Even when you are not writing, exceptional writers find ways to practice. You write emails, tweets or Facebook posts. Dash off poems. You journal in the morning and in the evening, and whether you are running over hilly trails or lying beneath the clouds, you are writing and rewriting in your head.
The more you write, the better you become.
Furthermore, your practice involves a clear purpose: you are trying to improve a certain element of your writing. You are trying to write the best first sentences. You are trying to write the best calls to actions. Headlines. This is deliberate purposeful practice, the kind Geoffrey Colvin wrote about in his book Talent Is Overrated.
I still spend hours over headlines. Because I want to write the best headline. And not rest upon my past work.
And, this practice is repetitive. The goal is to make writing great headlines, first sentences an instinct. This is why I d recommend writing daily. There really is no better route to becoming a good writer than writing often.
For a number of months publish seven days a week. Challenge yourself to write a sonnet a day. For an entire year. Most of them will be nominal. Most of them will be forgotten. But you ll be sharpening the saw. Each and every day.
This is education through writing sprints.
This practice is purposeful. It s repetitive. Which means you have to pay attention to what you are doing and adjust.
You must be your best and worst critics of your own work. You pull out old letters and blog posts, and you evaluate it. What would you do differently? What makes you cringe? Make note, and stop doing that. Make note, and start doing something.
Review, critique, your own work. Be harsh. Be brutal.
For example, I ve gone back through and listened to every episode of this podcast again. And I cringed each time I said the word Right. Probably, and this is no exaggeration, I said that word over the course of these nineteen episodes, nearly two hundred times.
Ugh. Now I have a bright gold sticky note on my laptop with the word right crossed out.

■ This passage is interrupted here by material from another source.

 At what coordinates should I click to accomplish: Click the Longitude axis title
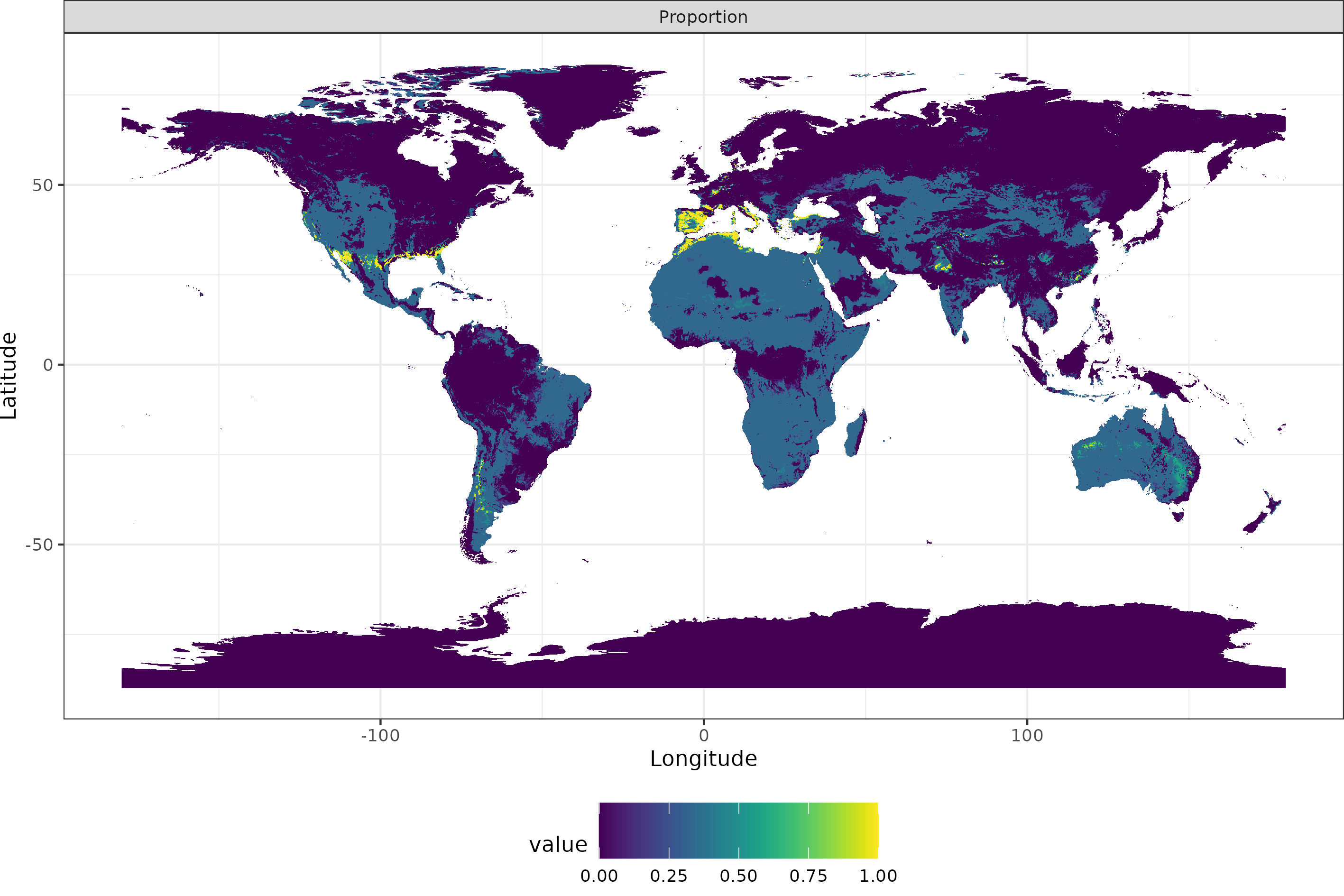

But even if you are a good critic of your own work, ask for feedback.
Exceptional writers scheme their way into relationships with honest professionals who can give them the kind of input needed to improve.
Or you can join a critique group. Even if you don t agree with everything they say, look for patterns in what your group says. They may be on to something.
And go back and listen to the early episodes of this podcast. The ones on writing headlines and openings and first sentences in particular.
And of course, exceptional writers look for new angles. You experiment. You study a list of the best first and last sentences. You wonder if an article would be better if they injected humor, shared a racy illustration or opened with a quote.
Anything to break new ground. You experiment with your technique, keep what works, ditch what doesn t.
There are endless ways to practice and master technique. You are limited only by your imagination.
I of course will be talking throughout this podcast about technique. In fact, once this mini series is over, in two episodes, I will get back to working our way through the essential elements of a good piece of online writing — things like subheadlines, and internal cliffhangers, and bullet points, and warm blooded verbs, and white space.
All good stuff. In the meantime, pick an area of writing in which you are weak, and vow to practice today to improve that weakness.